Price and market trends: Early April Europe ADA contracts settle, buy/sell divide remains

26 April 2013 10:03  [Source: ICB]

Early European adipic acid (ADA) April contract price settlements have been agreed at a rollover to an increase of €50/tonne ($66/tonne), depending on starting point, buyers and sellers said on 17 April.

Nevertheless, contract negotiations are ongoing and several buyers continue to target price decreases because of a €62/tonne fall in the upstream April benzene contract price, and weak demand.

EU ADAThose buyers that have settled at an increase in April did not see price rises in March contracts, they said.

Producers have been targeting price increases to restore margins lost against benzene since mid-2011. Despite falling €62/tonne in April compared with March, the European benzene contract price has increased by €158/tonne between June 2011 and April 2013.

Between June 2011 and March 2013, adipic acid contract prices have fallen by €225-260/tonne because of weak demand and oversupply. ADA producers argue that there is tightness caused by lower production rates and maintenance at BASF's Ludwigshafen plant in Germany.

Production at one of the site's ADA lines has been suspended until June, a company source previously confirmed. The maintenance has taken approximately 25% of the plant's nameplate capacity of 260,000 tonnes/year off line. Some producers further argue that demand is strengthening as consumers ensure material.

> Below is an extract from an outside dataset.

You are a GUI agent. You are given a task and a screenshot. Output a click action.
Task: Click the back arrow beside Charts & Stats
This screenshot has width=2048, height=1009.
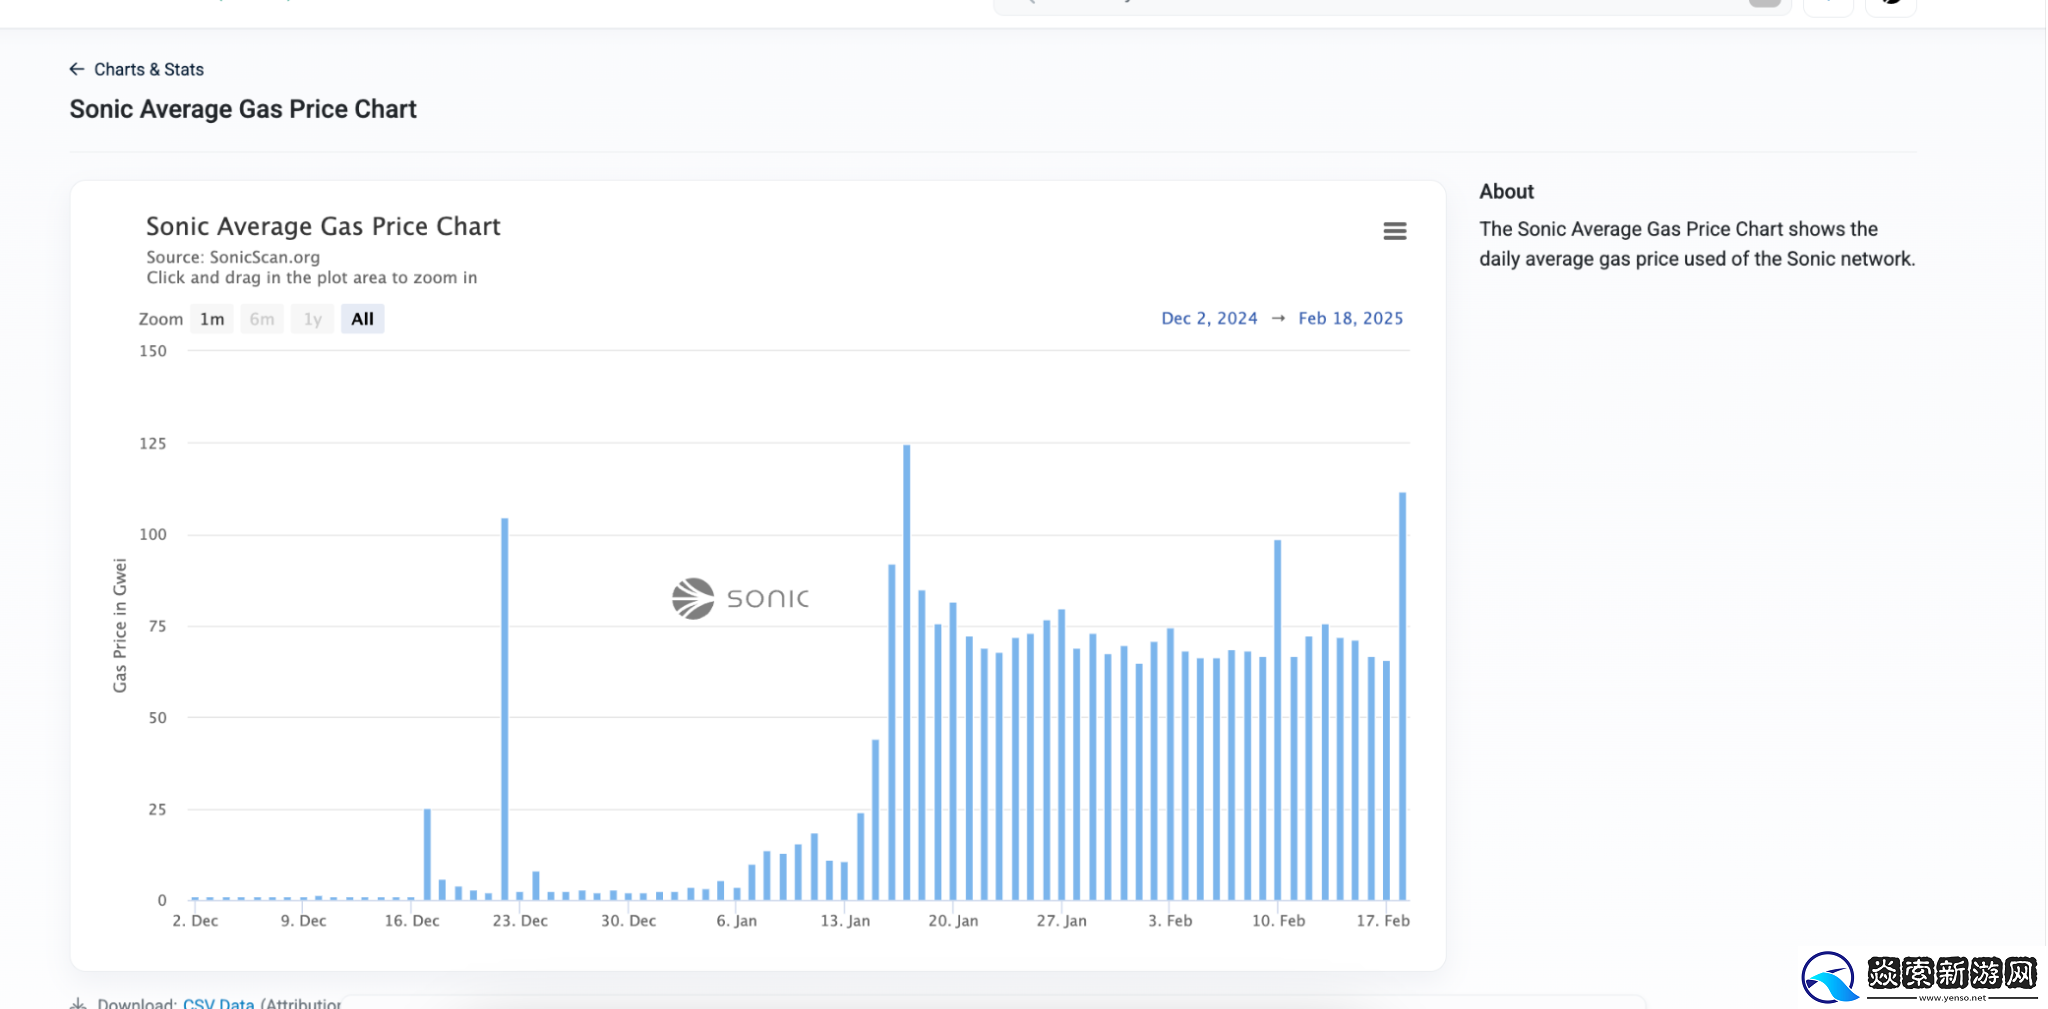76,69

"[We're seeing] a little more demand - but maybe there's an expectation that the material can't be longer than now. Sometimes you buy with your stomach instead of your head," an adipic producer said.


Producers further argue that with benzene spot prices rising in spite of weak fundamentals, any feedstock cost advantage in April is likely to be short-term.

Buyers argue that despite the BASF outage the market remains in oversupply. They added that their own margins are weak and they need to recoup some of the benzene cost fall in April.

Despite the second quarter traditionally being the start of the peak-season for the downstream polyurethane (PU) shoe sole and automotive businesses, there has been no uptick in consumption so far this year.

Automotive demand is weak because poor macroeconomic conditions have limited consumer purchasing power. Demand from this sector has been estimated at 10% lower in April 2013 than in April 2012, and flat with March.

Demand from PU producers selling into the shoe sole sector is weak because limited availability of key raw material pure methyl di-p-phenylene (MDI) has meant that they cannot produce at full rates.

This in turn has limited off-take of ADA. Although nylon 6,6 is a key downstream market for ADA, most nylon 6,6 players agree contracts on a formula basis, with freely-negotiated monthly contracts predominantly representing PU players connected to the shoe-sole sector.